▶ _EXCERPTED DATA_
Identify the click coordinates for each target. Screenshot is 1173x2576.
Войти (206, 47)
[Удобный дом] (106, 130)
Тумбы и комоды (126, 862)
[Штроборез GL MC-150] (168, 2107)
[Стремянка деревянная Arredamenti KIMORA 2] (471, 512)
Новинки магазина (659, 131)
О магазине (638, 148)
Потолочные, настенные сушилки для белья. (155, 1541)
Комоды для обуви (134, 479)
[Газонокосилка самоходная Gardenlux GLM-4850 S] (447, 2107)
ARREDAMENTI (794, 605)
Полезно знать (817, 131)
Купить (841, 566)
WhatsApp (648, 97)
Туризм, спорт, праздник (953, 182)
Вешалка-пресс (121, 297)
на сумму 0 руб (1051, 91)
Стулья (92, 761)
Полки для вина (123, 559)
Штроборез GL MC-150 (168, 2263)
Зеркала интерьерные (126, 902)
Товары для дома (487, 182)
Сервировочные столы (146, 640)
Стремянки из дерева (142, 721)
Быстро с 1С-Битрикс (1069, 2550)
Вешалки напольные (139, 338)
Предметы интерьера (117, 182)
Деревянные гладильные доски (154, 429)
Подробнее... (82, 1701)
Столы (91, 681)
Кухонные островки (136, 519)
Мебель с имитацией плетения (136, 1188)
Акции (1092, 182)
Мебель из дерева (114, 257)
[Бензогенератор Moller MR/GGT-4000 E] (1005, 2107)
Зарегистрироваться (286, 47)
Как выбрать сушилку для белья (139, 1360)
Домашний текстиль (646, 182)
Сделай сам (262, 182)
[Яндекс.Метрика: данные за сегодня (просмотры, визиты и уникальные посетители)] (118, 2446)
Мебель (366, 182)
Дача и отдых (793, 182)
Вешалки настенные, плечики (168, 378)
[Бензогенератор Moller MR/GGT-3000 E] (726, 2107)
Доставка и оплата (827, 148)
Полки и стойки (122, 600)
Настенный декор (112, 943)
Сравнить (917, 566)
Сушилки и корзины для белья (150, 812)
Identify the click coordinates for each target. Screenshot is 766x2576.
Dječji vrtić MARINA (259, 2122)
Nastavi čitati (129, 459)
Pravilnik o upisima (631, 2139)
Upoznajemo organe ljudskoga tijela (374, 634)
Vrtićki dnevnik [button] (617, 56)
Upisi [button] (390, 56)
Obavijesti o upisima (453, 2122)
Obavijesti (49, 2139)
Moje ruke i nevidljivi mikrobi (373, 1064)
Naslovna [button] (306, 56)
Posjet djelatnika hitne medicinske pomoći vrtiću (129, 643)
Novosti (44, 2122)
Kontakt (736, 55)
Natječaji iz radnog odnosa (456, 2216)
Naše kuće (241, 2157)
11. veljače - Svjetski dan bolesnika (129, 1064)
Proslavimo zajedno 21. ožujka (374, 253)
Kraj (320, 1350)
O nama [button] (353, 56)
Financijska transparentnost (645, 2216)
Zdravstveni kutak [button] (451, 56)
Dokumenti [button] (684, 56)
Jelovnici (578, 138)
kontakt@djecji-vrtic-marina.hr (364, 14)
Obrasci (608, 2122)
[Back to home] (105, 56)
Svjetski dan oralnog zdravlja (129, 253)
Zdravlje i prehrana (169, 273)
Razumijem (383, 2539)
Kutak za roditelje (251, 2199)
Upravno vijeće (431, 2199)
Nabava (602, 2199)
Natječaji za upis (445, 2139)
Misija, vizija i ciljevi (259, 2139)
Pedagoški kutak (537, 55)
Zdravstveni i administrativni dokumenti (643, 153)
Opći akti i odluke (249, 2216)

▶ _PROBLEM TO SOLVE_
With no other words, report how many lines in the entries hold the string "Svjetski".

▶ _ANSWER SECTION_
2